What did surprise, as detailed in the new book’s Introduction, was the emotional reaction among readers. Often, after a public talk or other engagement, listeners would come forward to share painful details of their lives. Correspondents did the same by e-mail or in publications. These often-raw testimonies seemed potent confirmation of the book’s point: the lives of many Western men and women have been transformed by contraception, abortion, family breakup, and the rest; and there’s a pent-up demand among sufferers to put a name to all that.

CWR: Are you optimistic about the future of our society? Is there a light at the end of the tunnel?

Eberstadt: Ironically, researching and writing both books strengthened my conviction that revisionism about the post-1960s status quo is on the way.

During the past couple of years, as detailed in the new book’s footnotes, non-religious writers from different countries have arrived at the same conclusion reached by Adam and Eve after the Pill: the revolution’s sacrosanct status is overdue for skeptical inquiry. A decade ago, such voices were non-existent. Their emergence means that the kind of evidence cited in both Adam and Eve books has become harder to ignore – and that ultimately, it will make a dent.

CWR: What do you hope readers will take away from the book?

Eberstadt: First, that they’ll be inspired by a truth reiterated in both volumes: traditional Christian teaching is being tacitly, yet fully, vindicated by sources outside the Church. More and more, empirical analyses underscore the wisdom of that tough but luminous rule book.

Those are bracing facts. Believers everywhere can summon courage from them.

I also hope that readers of faith will find the chapters on Christianity helpful. They are meant to explain what many already sense: the churches today are plagued by civil war. And the conflict isn’t over the Beatitudes or the Creed or angels on pins. It’s about who, exactly, sets the rules concerning sex: Church teaching of two thousand years’ standing; or the secularist world re-drawn by the Pill, insistent on post-revolutionary prerogatives.

One camp wants to accommodate the revolution, in whole or in part.

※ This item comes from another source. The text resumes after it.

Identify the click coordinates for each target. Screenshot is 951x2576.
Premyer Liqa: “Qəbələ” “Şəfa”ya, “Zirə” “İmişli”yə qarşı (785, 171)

The other camp believes that experiment has been tried repeatedly, and repeatedly failed. Whichever side prevails will definitively shape the Church of tomorrow.

CWR: Is there anything else you would like to add?

Eberstadt: There’s no better last word than Cardinal Pell’s. As the final sentence of his Foreword summarizes elegantly: “The chaos should be named and shamed, while Christians continue to show that they will not abandon those who have been abandoned, offering them instead healing and friendship and the Good News of the one true God’s great love for us.”